▶ PASSAGE SHOWN
┄┄┄┄┄┄┄┄┄┄┄┄┄┄┄┄┄┄┄┄

By Michael Arbeiter, Hollywood.com Staff
It seems like only yesterday's yesterday that we were delving into the finer points of Happy Endings' midseason premiere. Now that the ABC sitcom is airing twice a week, Sundays and Tuesdays, life seems a bit brighter, somewhat less like a metallic claw piercing its industrial-sized fire-nails into your soul at a glacial but all-the-more-torturous pace. Things are good now. Year of Penny.
Happy Endings' first episode of the week, ""Fowl Play/Date,"" allowed us to examine the adroitness with which David Caspe's small screen wonder transforms sitcom staples into fresh magic. But this time around, we're presented with a question. The latest ""Ordinary Extraordinary Love"" breaks off into three independent stories, each contending for funniest element of the ep. We see Alex and Penny embark upon a quest to monopolize upon their contact with a pop celebrity; we see Jane drag Max along on a voyage of self-discovery; we see Brad and Dave set forth to prove themselves true ""men."" And with each one a comedic triumph, we're forced to ask: which is Happy Endings' greatest comic duo?

┄┄┄┄┄┄┄┄┄┄┄┄┄┄┄┄┄┄┄┄

▶ RECORD EXTRACTS

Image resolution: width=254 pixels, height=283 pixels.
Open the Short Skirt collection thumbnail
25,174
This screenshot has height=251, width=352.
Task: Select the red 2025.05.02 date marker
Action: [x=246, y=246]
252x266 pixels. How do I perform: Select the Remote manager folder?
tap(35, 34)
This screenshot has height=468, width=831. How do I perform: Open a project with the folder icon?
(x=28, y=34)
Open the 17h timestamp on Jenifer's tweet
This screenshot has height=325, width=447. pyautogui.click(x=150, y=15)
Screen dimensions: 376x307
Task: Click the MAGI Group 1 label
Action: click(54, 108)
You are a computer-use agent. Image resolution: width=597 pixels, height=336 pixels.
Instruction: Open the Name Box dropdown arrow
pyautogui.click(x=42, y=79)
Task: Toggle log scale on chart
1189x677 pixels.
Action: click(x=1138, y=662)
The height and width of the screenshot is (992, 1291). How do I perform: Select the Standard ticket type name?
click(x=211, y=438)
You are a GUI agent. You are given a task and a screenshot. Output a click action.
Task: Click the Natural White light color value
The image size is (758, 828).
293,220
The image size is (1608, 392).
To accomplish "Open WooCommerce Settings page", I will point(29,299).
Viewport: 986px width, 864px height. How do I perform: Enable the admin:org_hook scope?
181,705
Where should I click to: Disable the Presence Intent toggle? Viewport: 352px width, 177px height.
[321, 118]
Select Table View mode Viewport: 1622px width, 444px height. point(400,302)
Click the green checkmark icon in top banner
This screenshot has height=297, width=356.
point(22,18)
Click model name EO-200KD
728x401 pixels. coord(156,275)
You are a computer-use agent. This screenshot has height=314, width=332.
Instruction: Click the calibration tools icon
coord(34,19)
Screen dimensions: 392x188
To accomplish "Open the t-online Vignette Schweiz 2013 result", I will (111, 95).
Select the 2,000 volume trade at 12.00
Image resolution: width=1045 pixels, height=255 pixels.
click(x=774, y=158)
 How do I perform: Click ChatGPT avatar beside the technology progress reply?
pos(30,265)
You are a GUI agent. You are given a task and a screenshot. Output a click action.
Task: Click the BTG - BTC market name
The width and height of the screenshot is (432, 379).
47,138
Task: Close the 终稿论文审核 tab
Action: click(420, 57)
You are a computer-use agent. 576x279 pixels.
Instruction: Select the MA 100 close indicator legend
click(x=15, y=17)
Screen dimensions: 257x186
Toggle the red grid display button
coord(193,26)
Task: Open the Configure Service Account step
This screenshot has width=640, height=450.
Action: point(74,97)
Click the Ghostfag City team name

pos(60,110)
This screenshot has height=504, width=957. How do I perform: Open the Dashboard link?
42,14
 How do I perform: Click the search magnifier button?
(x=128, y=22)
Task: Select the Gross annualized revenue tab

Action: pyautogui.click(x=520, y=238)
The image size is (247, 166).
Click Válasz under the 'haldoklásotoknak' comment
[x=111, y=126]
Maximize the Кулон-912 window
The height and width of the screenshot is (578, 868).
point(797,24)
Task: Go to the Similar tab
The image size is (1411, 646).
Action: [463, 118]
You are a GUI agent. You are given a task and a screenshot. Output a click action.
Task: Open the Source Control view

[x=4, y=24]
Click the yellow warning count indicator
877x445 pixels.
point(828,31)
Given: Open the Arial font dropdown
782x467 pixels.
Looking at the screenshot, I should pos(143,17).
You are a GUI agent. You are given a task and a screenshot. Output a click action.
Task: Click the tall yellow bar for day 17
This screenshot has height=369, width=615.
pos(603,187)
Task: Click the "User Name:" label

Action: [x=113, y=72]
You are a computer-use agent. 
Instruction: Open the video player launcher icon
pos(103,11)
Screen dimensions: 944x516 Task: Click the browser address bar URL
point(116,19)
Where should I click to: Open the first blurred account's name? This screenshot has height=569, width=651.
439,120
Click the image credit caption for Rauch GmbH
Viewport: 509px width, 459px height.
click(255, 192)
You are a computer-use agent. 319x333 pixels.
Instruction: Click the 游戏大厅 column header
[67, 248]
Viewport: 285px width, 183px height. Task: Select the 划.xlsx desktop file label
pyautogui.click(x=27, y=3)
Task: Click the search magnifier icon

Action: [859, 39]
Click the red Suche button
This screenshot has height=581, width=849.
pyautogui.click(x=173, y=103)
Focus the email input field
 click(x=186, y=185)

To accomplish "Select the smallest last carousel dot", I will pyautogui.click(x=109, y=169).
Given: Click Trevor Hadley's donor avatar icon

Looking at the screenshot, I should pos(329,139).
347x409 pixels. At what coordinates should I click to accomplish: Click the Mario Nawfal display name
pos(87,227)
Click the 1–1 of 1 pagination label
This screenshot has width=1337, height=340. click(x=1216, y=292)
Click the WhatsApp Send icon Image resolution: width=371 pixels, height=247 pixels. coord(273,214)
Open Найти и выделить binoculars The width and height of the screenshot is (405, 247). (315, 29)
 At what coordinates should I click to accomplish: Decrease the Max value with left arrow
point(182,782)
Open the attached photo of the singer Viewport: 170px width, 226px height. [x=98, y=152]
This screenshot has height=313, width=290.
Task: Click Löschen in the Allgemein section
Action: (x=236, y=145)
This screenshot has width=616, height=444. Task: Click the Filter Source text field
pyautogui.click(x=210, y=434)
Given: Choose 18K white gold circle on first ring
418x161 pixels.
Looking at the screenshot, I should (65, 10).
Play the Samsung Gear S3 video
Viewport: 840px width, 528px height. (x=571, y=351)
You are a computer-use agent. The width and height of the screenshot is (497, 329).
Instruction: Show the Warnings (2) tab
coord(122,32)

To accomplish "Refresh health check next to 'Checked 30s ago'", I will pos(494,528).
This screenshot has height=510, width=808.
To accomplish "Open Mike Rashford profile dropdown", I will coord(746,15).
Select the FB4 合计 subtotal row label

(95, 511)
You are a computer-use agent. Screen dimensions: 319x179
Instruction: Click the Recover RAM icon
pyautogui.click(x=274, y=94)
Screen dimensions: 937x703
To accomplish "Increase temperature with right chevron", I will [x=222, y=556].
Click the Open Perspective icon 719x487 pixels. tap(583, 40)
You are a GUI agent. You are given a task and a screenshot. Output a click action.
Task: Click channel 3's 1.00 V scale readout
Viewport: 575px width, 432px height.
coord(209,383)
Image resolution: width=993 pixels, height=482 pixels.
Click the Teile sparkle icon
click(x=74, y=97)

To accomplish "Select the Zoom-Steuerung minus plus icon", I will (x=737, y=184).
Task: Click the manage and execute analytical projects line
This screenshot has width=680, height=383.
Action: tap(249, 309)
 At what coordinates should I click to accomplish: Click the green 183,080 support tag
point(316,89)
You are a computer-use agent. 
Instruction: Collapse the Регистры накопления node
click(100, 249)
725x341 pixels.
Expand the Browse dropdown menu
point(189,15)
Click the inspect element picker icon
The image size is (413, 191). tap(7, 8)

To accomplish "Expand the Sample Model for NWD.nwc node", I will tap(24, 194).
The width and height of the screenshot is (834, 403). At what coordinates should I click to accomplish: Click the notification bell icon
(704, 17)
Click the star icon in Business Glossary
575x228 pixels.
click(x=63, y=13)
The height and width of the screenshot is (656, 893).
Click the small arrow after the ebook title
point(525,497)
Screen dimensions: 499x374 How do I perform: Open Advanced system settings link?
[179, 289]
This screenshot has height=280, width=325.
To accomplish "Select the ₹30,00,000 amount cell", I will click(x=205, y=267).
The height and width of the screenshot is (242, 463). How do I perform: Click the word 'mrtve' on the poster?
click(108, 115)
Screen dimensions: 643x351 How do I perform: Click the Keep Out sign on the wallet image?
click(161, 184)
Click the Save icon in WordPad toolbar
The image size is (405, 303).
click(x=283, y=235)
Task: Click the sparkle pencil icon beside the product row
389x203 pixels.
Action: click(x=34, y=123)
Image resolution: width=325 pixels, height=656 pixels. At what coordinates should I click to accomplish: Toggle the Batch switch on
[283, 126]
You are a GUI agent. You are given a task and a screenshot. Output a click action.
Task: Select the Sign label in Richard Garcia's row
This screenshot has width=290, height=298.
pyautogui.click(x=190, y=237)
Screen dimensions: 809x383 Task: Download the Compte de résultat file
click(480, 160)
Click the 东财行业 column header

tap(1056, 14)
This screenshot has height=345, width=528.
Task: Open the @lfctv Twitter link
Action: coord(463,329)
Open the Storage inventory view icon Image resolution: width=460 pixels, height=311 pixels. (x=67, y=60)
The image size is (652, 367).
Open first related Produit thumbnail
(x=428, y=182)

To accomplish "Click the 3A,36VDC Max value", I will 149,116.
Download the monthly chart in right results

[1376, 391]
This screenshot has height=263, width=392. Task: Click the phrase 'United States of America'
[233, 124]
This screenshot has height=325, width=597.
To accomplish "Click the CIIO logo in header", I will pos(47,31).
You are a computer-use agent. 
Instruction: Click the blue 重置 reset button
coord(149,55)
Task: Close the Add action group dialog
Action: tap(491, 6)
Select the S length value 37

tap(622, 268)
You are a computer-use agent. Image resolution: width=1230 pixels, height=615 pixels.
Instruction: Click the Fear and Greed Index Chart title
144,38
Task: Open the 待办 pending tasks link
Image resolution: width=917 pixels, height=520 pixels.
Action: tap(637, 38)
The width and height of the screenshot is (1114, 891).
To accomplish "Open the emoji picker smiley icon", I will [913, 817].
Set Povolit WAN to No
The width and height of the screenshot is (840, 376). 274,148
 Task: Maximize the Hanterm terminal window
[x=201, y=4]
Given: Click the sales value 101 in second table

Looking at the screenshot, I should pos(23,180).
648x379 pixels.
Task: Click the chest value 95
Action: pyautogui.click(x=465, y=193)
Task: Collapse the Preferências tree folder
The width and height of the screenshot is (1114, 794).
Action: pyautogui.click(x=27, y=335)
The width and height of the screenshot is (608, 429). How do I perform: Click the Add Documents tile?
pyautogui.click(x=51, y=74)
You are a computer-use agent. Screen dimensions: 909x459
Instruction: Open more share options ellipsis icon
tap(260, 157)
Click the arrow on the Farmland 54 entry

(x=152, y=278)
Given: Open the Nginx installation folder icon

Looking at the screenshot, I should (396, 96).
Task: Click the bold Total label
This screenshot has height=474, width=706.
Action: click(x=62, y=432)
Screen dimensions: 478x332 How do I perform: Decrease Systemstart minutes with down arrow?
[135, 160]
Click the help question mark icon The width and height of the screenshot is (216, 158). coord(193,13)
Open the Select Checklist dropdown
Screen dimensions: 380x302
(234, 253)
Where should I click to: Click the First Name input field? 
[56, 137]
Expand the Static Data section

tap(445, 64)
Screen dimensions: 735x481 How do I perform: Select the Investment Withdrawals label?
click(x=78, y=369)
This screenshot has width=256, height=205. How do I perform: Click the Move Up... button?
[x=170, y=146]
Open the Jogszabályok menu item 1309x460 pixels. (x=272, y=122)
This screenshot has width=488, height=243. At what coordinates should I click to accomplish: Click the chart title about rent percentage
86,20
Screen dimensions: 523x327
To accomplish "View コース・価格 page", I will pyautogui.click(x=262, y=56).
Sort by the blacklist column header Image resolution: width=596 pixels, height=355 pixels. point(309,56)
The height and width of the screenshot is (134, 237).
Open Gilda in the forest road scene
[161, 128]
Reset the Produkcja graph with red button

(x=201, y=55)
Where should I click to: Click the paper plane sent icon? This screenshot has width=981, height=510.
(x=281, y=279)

┄┄┄┄┄┄┄┄┄┄┄┄┄┄┄┄┄┄┄┄

▶ BRIEF 1
Answer these about the Happy Endings review:
(a) On which two days of the week is the ABC sitcom airing?
(b) What is the title of the show's first episode of the week?
(c) Which two characters set out to prove themselves true "men"?
▶ BRIEF 2
Copy word for word the part of the Happy Endings review starting at "By Michael Arbeiter, Hollywood.com" and ending at "Year of Penny.".
Answer from the text alone.

▶ TASK SOLUTION 1
(a) Sundays and Tuesdays
(b) "Fowl Play/Date"
(c) Brad and Dave

▶ TASK SOLUTION 2
By Michael Arbeiter, Hollywood.com Staff
It seems like only yesterday's yesterday that we were delving into the finer points of Happy Endings' midseason premiere. Now that the ABC sitcom is airing twice a week, Sundays and Tuesdays, life seems a bit brighter, somewhat less like a metallic claw piercing its industrial-sized fire-nails into your soul at a glacial but all-the-more-torturous pace. Things are good now. Year of Penny.